Uniquely identifying each parent pointer in the case of multiple
hard links to a single inode from a single directory.

There's a heap of historic information on the history of the
attribute format in this discussion:

http://oss.sgi.com/archives/xfs/2014-01/msg00224.html

To answer your question more specifically, the last part of this
post summarises the link disambiguation problem and proposes the
use of {ino,gen,diroffset} tuples to uniquely identify parent
directory entries:

http://oss.sgi.com/archives/xfs/2014-01/msg00263.html

> If there is no such reason I would like to propose to store parent
> pointers of directory inodes with an xattr name that is diroffset agnostic,
> namely:
> 
> struct xfs_dir_parent_name_rec {
>       __be64  p_ino;
>       __be32  p_gen;
> } __attribute__((packed));
> 
> It makes sense for metadata consistency anyway, but the reason I am
> proposing this is so xfs_fs_get_name() could be implemented at O(1).

Yup, but now consider unlinking an inode that has thousands of hard
links to it, and many of them exist in the same directory. How do we
find the right xattr to remove without a brute-force search of all
the parent pointers that point back to the same directory? i.e. We
have to retreive each one and compare the stored xattr value (i.e.

Information provided -
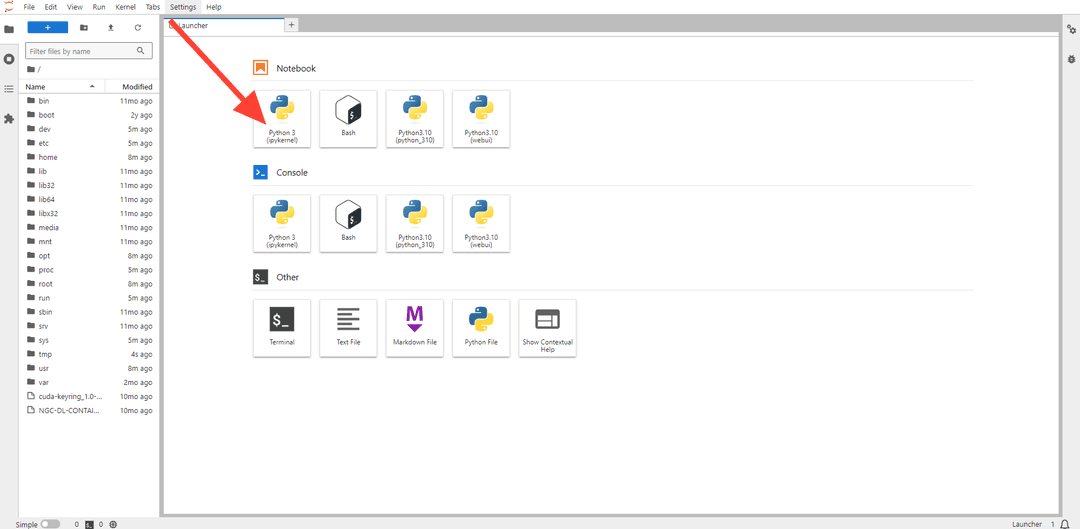Launch the Terminal
Image resolution: width=1080 pixels, height=529 pixels.
point(282,327)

Jobs -
• A. In the parent pointer discussion, which function does the proposed diroffset-agnostic xattr name aim to make O(1)?
• B. Resume the parent pointer discussion from where it stops.

Results in order -
• A. xfs_fs_get_name()

• B.
the filename) to the dirent we are unlinking. IOWs, we now need to
iterate and fetch attributes rather than just constructing a unique
handle and saying "remove!".

Also, we need unique identifiers for parent pointers so they are
useful for online scrub/repair:

http://oss.sgi.com/archives/xfs/2014-02/msg00090.html

Realistically, we have been designing this under the premise that
reverse name lookups are going to be rare compared to directory
modification operations. If we have to do iterative searches to
determine what xattr to remove, or even if a specific parent xattr
*exists*, then we've got a runtime overhead problem that every user
will see, not just those that use reverse lookups in the corner
cases that they are necessary.

If the filehandle doesn't contain all the info needed to do the
inode->name reverse lookup efficiently, then encode that info into
the filehandle for parent pointer enabled filesystems before handing
it out (e.g. add "diroff" to the ino/gen we encode) so that it's
available when necessary on the decode side....

Cheers,

Dave.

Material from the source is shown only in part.